El muchacho se metió en la cama y clavó los ojos en el techo de paja.
– Espero que tengáis razón, señor. Pero mi experiencia en el Tribunal de Desamortización me ha hecho dudar de la caridad de los hombres.
– Hasta en el pecador más contumaz hay una chispa divina, que va obrando lentamente. Y lord Cromwell la tiene, a pesar de su dureza. Ten fe -añadí con suavidad.
Sin embargo, mientras le hablaba, recordé el siniestro placer con que el vicario general había hablado de quemar monjes con la madera de sus propias imágenes y volví a verlo agitando el relicario con el cráneo de la joven virgen.
– ¿La fe… moverá montañas? -me preguntó Mark al cabo de unos instantes.
– ¡Por los clavos de Cristo! -exploté-. En mis tiempos, los idealistas eran los jóvenes, y los cínicos, los viejos. Estoy demasiado cansado para seguir discutiendo. Buenas noches.
Empecé a desnudarme, apurado, porque no me gusta mostrar mi deformidad, pero Mark tuvo la delicadeza de volverse mientras nos quitábamos la ropa y nos poníamos los camisones.
Muerto de cansancio, me metí en la combada cama, apagué la llama de la vela y recé mis oraciones. Pero todavía permanecí despierto largo rato, escuchando la acompasada respiración de Mark y el renovado corretear de las ratas, atraídas hacia el centro del techo por el calor de la chimenea.
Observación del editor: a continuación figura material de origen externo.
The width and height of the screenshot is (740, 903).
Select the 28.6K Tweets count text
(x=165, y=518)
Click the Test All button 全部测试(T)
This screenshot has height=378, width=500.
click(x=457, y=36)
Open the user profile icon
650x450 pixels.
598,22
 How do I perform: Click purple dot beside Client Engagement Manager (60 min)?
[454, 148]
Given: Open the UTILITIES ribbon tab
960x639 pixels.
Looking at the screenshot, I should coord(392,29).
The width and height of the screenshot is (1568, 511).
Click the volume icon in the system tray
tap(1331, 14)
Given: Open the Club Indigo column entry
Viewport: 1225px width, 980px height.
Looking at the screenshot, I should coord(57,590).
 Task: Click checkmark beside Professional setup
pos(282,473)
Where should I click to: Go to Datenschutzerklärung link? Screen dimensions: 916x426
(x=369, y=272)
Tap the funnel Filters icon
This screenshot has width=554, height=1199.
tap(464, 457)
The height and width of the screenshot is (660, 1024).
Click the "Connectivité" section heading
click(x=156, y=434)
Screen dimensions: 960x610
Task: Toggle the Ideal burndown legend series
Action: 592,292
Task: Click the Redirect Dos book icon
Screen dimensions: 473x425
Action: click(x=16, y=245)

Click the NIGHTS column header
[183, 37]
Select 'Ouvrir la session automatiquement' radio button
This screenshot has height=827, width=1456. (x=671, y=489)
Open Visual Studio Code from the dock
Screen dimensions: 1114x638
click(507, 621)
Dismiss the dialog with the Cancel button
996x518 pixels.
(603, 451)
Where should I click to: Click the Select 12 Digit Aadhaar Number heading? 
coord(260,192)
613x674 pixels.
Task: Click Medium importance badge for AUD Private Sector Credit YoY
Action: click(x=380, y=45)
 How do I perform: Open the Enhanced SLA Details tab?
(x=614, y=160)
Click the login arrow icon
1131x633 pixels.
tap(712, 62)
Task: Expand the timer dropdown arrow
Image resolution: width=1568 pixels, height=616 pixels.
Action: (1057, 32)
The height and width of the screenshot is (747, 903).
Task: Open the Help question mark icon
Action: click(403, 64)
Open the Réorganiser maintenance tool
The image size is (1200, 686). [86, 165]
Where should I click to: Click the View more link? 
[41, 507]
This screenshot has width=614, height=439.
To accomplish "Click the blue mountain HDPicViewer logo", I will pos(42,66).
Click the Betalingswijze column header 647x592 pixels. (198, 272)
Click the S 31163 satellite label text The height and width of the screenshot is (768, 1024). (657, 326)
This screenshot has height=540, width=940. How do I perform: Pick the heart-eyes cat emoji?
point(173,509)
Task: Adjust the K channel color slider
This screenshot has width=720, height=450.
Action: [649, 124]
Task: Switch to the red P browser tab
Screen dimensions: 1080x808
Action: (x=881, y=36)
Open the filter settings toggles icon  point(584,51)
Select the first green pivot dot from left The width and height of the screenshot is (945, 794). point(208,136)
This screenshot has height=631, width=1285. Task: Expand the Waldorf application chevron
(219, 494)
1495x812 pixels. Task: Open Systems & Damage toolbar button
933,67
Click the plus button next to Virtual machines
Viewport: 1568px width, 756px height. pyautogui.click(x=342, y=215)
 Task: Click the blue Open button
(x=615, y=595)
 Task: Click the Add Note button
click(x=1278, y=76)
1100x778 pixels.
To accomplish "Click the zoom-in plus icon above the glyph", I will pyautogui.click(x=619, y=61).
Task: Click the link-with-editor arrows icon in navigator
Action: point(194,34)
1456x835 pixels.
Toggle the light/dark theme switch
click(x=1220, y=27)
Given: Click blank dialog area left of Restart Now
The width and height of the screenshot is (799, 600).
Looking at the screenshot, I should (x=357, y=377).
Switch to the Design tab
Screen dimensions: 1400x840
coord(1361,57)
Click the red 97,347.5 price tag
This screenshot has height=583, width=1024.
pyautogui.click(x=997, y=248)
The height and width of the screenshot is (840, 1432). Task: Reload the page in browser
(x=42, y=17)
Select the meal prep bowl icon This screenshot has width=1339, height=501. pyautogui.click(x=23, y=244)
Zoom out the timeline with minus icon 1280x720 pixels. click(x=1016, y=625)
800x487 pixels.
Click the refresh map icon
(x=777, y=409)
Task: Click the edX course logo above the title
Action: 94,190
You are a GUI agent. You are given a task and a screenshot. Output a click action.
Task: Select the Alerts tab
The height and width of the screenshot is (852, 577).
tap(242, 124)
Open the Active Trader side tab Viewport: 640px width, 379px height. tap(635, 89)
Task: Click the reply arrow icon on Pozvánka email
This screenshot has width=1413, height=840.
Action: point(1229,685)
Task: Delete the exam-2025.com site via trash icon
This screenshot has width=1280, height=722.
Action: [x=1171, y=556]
Aunque, como de costumbre, había procurado hacer caso omiso, las miradas que los aldeanos habían lanzado a mi joroba y el comentario del criado del monasterio me habían hecho sentir una familiar punzada de dolor que se me había asentado en el estómago y había acabado con mi buen humor. Durante toda mi vida he procurado hacer oídos sordos a los insultos, aunque cuando era joven me costaba no enfurecerme y gritar. He conocido a muchos lisiados cuyas mentes se han deformado, tanto como sus cuerpos, bajo el peso de los insultos y las burlas; miran al mundo con odio, con expresión irritada, y se vuelven para cubrir de improperios a los muchachos que los acosan por la calle. Es mejor no hacer caso y seguir con la vida que Dios ha querido darnos.
No obstante, recordé cierta ocasión en que eso no me fue posible. Fue un hecho que cambió mi vida. Yo tenía quince años y estudiaba en la escuela catedralicia de Lichfield. Como alumno veterano, los domingos tenía que asistir, y a veces ayudar, a misa, lo cual me parecía maravilloso, después de pasarme la semana peleándome con los libros para intentar descifrar el griego y el latín que tan mal nos enseñaba el. hermano Andrew, un canónigo rechoncho que sentía debilidad por la botella.
La catedral estaba inundada por la luz de las innumerables velas que titilaban frente al altar, junto a las imágenes y el ornamentado cancel que separaba el coro de la nave. Yo prefería los días en que no ayudaba a misa y me sentaba con los demás. Al otro lado del cancel, el sacerdote decía la misa en un latín que yo empezaba a entender, y el eco de sus palabras resonaba en la nave, mezclado con las respuestas de la congregación.